▶ _Source excerpt_
We will start out by using the quantity G, the Gibbs free energy, because
rigorously this is the quantity which actually controls the rate. Other options
are the enthalpy H or the chemical energy,E, which are less directly related
to the rate.
- It is important to note that the (1)the energy difference
between the R and P controls the thermodynamic equilibrium between R and P
and that (2)the energy difference between the TS and R controls the rate
of the reaction. An important consequence of this is that the energy
of the product does not directly enter into the quantity (activation free
energy) which controls the rate of a reaction. However, the TS energy
obviously cannot be less than that of the P.
- In a two step reaction, illustrated in the second diagram
below,there is an intermediate state which, like the reactant and product,
is an energy minimum. This state is designated as I on the reaction path diagram
. The formal definition of an intermediate is an energy minimum encountered
on the reaction path between R and P . The physical significance of being
an intermediate, as opposed to a TS, is that a substance which exists at an
energy minimum has a significant lifetime and, in many cases, its presence
can be physically detected and its reactions chemically diverted if desired
to another course. A TS is so short lived that it cannot be detected by conventional
physical means, and its chemistry cannot be affected by any other reagent.
- In a two step reaction, there are two extreme scenarios,
i.e., either the first step is rate determining (we call such a step the rate
determining step or rds) or the second step is rate determining.(By extreme
we mean that possibly neither step will be rigorously rate determining). The
scenario illustrated below is one of the former type in which the first step
is rate determining. The concept of a rds is extremely important in dealing
with reaction rates of organic reactions. It is defined as a reaction step
the rate of which is equal to the overall rate of the reaction.
The importance of the concept is this: If the rate of a single step is exactly
equal to the overall rate of product formation (or of reactant consumption,
which should be the same thing), anything we know about the rate of this step
will immediately help us to know about the rate of the overall reaction. Thus,
if a reaction has 10 steps and one of them is rate determining, we really
don't need to know anything about the rate of 9 of them, if all we are interested
in is the rate of the overall reaction. Conversely, anything we learn about
the overall reaction rate immediately tells us about the rds and it alone.

▶ _Data entries_
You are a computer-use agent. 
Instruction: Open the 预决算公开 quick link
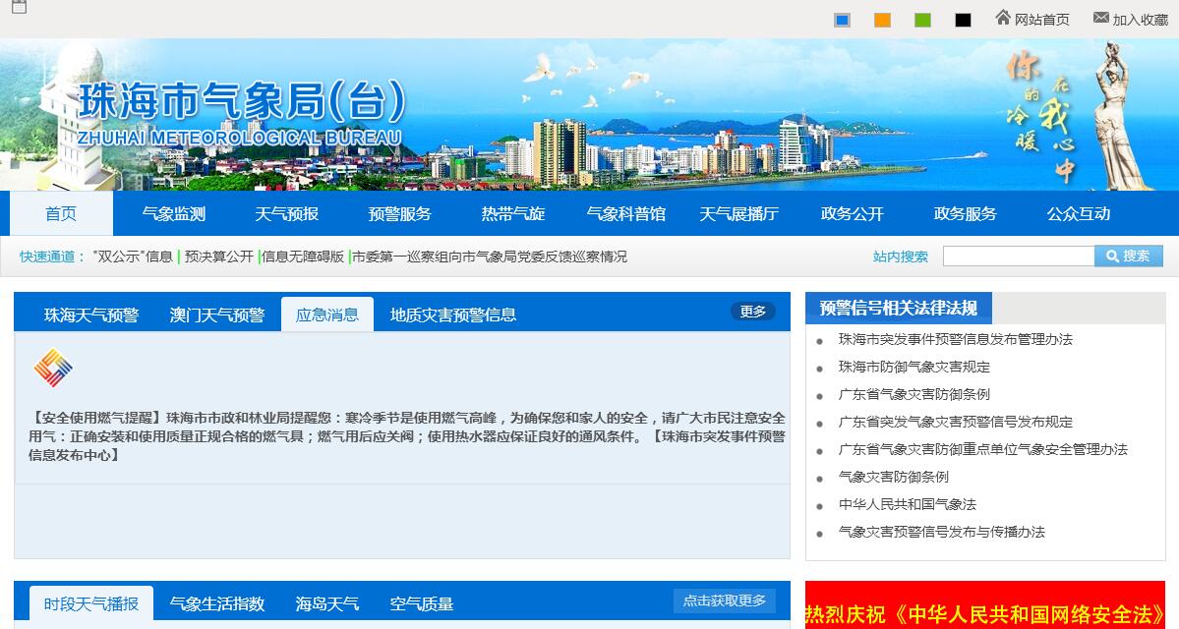click(x=219, y=257)
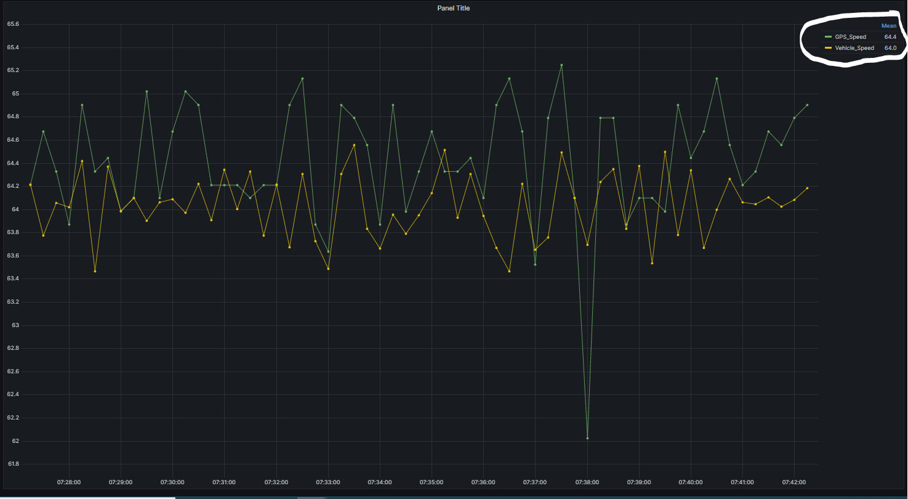Click the 61.8 y-axis label

[x=13, y=464]
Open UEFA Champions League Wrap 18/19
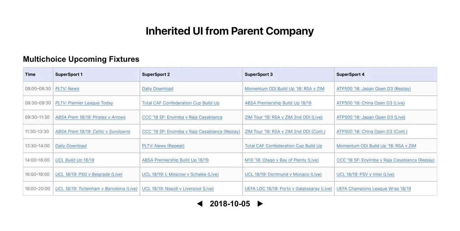The width and height of the screenshot is (460, 231). coord(373,189)
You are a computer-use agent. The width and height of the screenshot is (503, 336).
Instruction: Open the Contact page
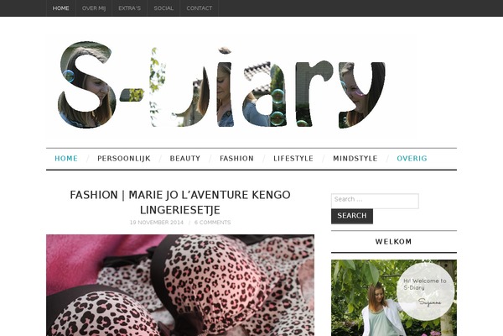pos(200,8)
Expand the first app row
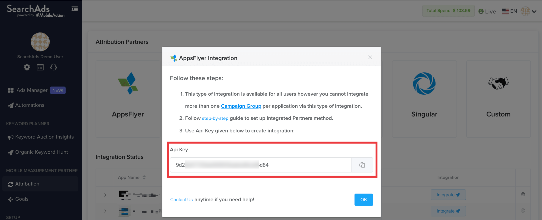The image size is (542, 220). pyautogui.click(x=105, y=195)
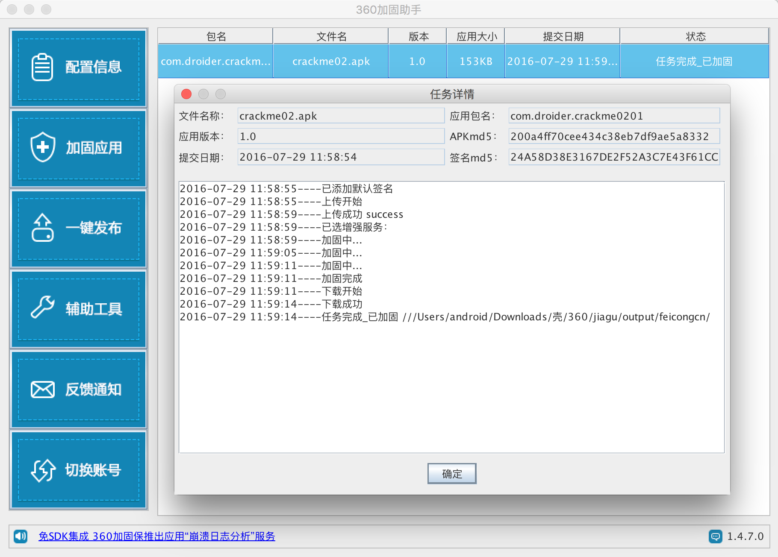Viewport: 778px width, 557px height.
Task: Click the envelope icon for 反馈通知
Action: 42,389
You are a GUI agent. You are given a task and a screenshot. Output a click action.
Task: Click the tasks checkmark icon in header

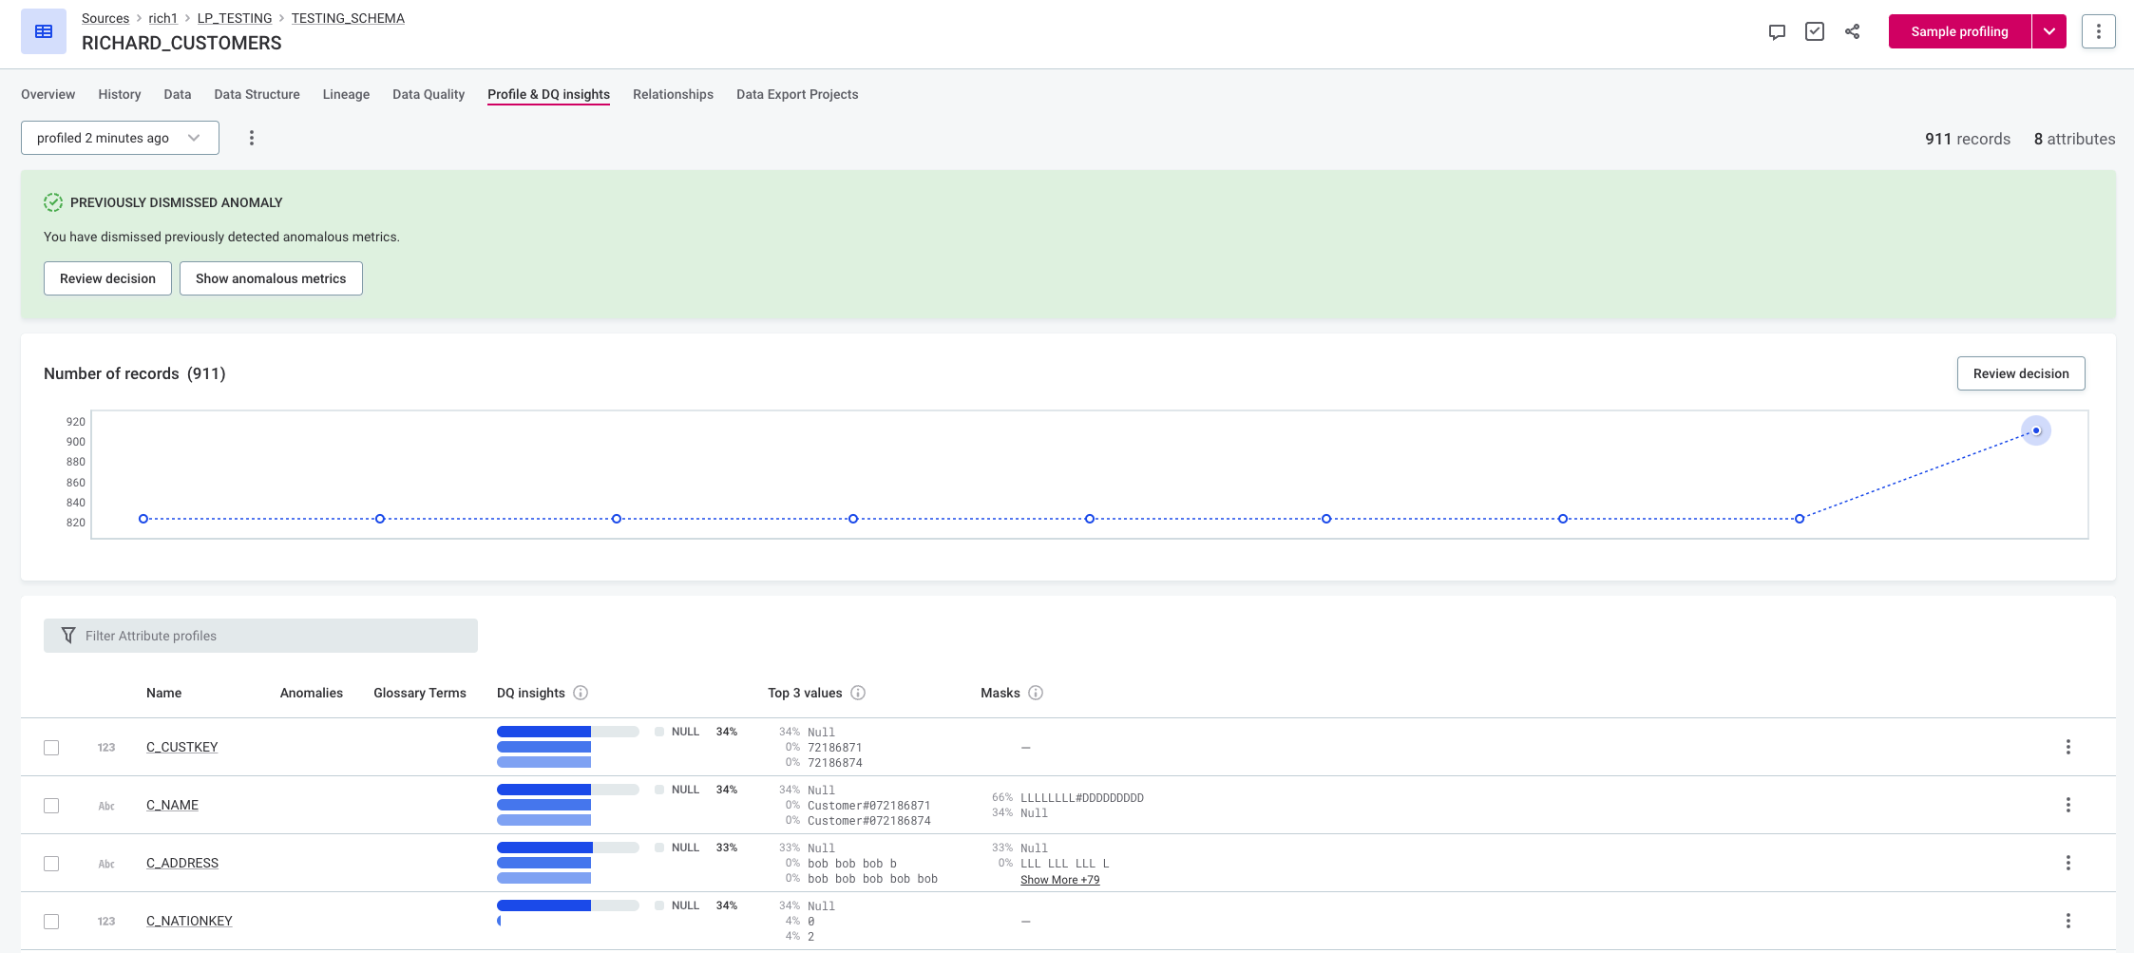tap(1815, 31)
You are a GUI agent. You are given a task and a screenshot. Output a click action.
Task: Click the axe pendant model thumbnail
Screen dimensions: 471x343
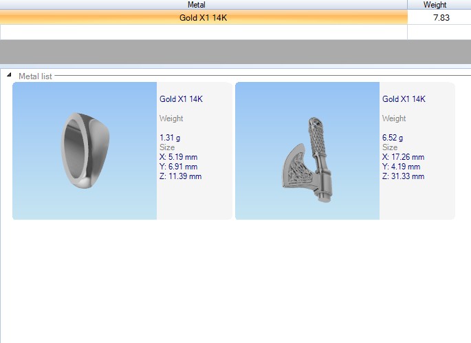(x=307, y=151)
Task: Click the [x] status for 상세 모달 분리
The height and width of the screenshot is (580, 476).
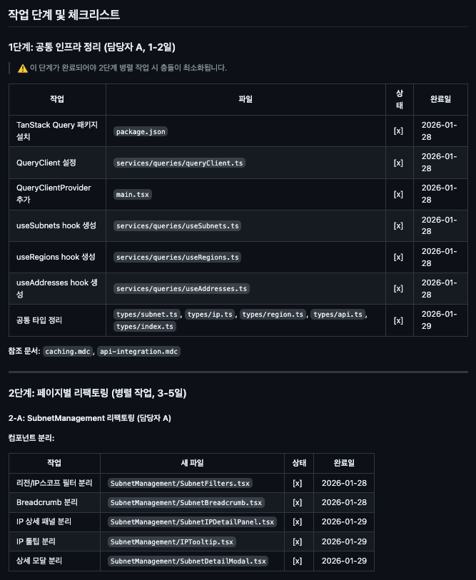Action: pos(298,561)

▶ _Set task A_
According to the reaction-rate excerpt, which energy difference controls the rate of a reaction?
▶ _Set task B_
Extend the reaction-rate excerpt with a continuation that begins after its final sentence.
The data have no connection to the reaction-rate excerpt.

▶ _Written reply A_
The energy difference between the transition state (TS) and the reactant (R).

▶ _Written reply B_
- The reasons why the first step in the illlustrated diagram
is the rds are twofold: (1)Once the intermediate I is formed, it virtually
always goes on to product, as opposed to returning to the starting materials
(reactants). Why is this? Simply look at the height of the two barriers separating
I from P and from R. Note that the barrier for return to R is substantially
higher than that separating I from P. So the rate of return to R is much slower
than the rate of conversion to P. (2) The second requirement is that the
concentration of the intermediate must not build up, i.e., I is very quickly
converted to P, so that there is very little hold up. Thus, the overall picture
is that I essentially never returns to R and it doesn't buld up, but goes
quickly over to P .So, as fast as I is formed it is conerted to P. That makes
the rate of formation of I essentially equal (for all practical purposes,
equal) to the rate of formation of P.
- If the second step of the reaction is rate determining,
this corresponds to the first step being an equilibrium. That is the intermediate
rapidly goes back to R and only slowly on to P. In such a case, the activation
energy for the reaction is the energy difference between the transition state
of higher energy (in this case the second TS) and the R. See if you can
draw a reaction path diagram which proprerly shows that I goes back to R faster
than it goes on to P.
REACTION PATH DIAGRAMS
Reaction Rates and Rate Constants
Consider an elementary reaction step such as the one shown
- The rate of the reaction is the rate at which P is formed
or R is consumed. This can normally be measured experimentally by simply
analyzing the amount of R present at various times.
- The rate is proportional to the concentration of R to the
first power, since the more R we have, the faster P is formed.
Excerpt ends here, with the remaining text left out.